TASK ITEM |
Transcribe exactly, and only, the lines that run from the one containing "Click the settings panel vertical scrollbar" through the end of the records.

RECORDS FOR THE EXERCISE |
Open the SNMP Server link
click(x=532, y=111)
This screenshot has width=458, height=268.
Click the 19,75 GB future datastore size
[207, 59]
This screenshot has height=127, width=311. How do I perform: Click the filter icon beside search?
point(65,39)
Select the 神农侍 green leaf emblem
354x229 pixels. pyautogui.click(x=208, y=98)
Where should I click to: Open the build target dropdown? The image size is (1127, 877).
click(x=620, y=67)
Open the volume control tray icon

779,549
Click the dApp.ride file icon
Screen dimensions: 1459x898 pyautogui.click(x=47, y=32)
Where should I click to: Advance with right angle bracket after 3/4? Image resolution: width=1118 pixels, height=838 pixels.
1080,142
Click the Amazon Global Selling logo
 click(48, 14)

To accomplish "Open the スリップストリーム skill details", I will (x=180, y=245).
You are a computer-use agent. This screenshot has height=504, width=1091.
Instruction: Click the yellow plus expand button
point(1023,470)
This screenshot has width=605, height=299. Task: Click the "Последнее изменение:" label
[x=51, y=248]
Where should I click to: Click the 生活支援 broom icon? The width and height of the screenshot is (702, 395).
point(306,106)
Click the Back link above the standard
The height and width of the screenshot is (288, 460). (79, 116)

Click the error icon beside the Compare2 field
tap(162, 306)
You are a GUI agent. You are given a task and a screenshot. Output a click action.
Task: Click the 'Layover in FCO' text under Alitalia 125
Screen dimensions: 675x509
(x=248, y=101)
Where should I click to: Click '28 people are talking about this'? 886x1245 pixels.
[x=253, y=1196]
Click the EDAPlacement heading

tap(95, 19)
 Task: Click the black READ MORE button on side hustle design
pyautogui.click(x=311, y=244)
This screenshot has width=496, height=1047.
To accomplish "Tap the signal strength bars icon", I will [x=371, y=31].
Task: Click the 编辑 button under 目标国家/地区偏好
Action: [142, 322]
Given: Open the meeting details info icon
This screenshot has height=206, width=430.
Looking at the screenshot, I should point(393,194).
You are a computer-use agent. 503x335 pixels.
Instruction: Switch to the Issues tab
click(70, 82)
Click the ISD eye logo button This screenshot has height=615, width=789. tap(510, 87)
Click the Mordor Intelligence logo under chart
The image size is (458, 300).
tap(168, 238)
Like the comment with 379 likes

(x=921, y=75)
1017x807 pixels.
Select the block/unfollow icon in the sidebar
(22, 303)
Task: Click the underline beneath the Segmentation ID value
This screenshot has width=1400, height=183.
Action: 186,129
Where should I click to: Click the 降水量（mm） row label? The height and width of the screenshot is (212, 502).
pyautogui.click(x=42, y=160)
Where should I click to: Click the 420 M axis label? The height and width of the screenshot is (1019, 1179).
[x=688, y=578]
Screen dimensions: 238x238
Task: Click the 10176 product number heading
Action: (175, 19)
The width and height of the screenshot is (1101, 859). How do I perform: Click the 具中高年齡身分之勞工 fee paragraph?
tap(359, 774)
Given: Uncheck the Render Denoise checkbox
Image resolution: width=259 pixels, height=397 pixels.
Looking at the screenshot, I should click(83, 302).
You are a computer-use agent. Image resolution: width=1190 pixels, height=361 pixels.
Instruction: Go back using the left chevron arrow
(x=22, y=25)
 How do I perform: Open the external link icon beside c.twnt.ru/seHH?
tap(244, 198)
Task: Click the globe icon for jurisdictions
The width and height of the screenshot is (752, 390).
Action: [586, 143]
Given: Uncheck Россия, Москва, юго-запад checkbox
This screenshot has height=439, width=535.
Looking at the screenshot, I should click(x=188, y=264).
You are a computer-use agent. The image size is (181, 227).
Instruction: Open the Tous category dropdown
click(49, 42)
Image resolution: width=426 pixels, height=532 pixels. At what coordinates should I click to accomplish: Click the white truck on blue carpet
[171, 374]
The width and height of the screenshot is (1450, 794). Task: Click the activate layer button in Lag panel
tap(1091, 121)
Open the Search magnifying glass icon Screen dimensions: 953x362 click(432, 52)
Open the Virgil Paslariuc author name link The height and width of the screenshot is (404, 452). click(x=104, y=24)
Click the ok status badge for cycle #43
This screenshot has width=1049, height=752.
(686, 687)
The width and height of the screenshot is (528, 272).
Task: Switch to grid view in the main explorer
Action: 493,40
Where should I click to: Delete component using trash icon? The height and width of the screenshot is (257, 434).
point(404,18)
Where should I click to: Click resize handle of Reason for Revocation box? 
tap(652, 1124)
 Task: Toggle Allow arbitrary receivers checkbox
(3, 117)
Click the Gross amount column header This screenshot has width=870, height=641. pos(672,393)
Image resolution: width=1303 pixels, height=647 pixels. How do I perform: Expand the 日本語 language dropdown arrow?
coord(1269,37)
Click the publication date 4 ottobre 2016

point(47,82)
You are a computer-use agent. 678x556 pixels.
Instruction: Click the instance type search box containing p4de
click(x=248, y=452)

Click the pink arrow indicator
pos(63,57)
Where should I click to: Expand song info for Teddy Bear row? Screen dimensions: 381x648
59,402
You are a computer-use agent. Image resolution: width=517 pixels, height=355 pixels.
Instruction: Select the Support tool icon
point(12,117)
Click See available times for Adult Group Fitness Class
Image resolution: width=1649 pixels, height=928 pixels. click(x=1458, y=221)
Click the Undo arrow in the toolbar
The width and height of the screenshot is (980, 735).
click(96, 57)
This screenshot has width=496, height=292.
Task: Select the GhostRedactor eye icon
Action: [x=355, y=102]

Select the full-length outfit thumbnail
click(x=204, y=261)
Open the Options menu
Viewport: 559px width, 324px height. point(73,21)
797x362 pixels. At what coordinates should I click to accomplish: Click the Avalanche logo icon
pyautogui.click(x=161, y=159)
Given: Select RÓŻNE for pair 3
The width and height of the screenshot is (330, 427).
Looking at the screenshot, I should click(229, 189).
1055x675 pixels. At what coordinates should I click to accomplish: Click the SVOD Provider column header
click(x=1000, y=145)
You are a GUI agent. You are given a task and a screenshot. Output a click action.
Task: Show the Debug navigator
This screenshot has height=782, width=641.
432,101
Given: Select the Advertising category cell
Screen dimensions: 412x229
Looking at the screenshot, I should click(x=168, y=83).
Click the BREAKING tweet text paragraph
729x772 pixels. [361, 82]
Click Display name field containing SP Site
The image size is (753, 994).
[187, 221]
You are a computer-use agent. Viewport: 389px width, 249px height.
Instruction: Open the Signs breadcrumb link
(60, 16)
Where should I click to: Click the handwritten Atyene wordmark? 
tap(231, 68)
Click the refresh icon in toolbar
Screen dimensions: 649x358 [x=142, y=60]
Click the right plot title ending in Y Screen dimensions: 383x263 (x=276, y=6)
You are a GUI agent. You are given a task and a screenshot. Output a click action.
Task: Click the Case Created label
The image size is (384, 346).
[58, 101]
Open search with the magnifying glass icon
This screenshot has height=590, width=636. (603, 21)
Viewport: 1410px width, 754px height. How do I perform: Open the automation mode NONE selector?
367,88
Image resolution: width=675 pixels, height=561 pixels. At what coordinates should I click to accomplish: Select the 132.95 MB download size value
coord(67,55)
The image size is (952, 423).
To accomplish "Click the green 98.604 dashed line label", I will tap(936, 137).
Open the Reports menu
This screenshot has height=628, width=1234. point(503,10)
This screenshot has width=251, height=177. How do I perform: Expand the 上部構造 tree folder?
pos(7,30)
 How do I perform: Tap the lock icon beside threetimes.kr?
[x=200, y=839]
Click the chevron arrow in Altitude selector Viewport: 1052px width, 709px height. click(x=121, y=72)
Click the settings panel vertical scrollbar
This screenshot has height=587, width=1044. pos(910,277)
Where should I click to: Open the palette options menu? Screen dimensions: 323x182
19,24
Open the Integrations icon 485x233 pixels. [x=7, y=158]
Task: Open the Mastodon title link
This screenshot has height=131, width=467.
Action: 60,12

RESULT FOR THIS EXERCISE |
Click the settings panel vertical scrollbar
This screenshot has height=587, width=1044. pos(910,277)
Where should I click to: Open the palette options menu? Screen dimensions: 323x182
19,24
Open the Integrations icon 485x233 pixels. [x=7, y=158]
Task: Open the Mastodon title link
This screenshot has height=131, width=467.
Action: 60,12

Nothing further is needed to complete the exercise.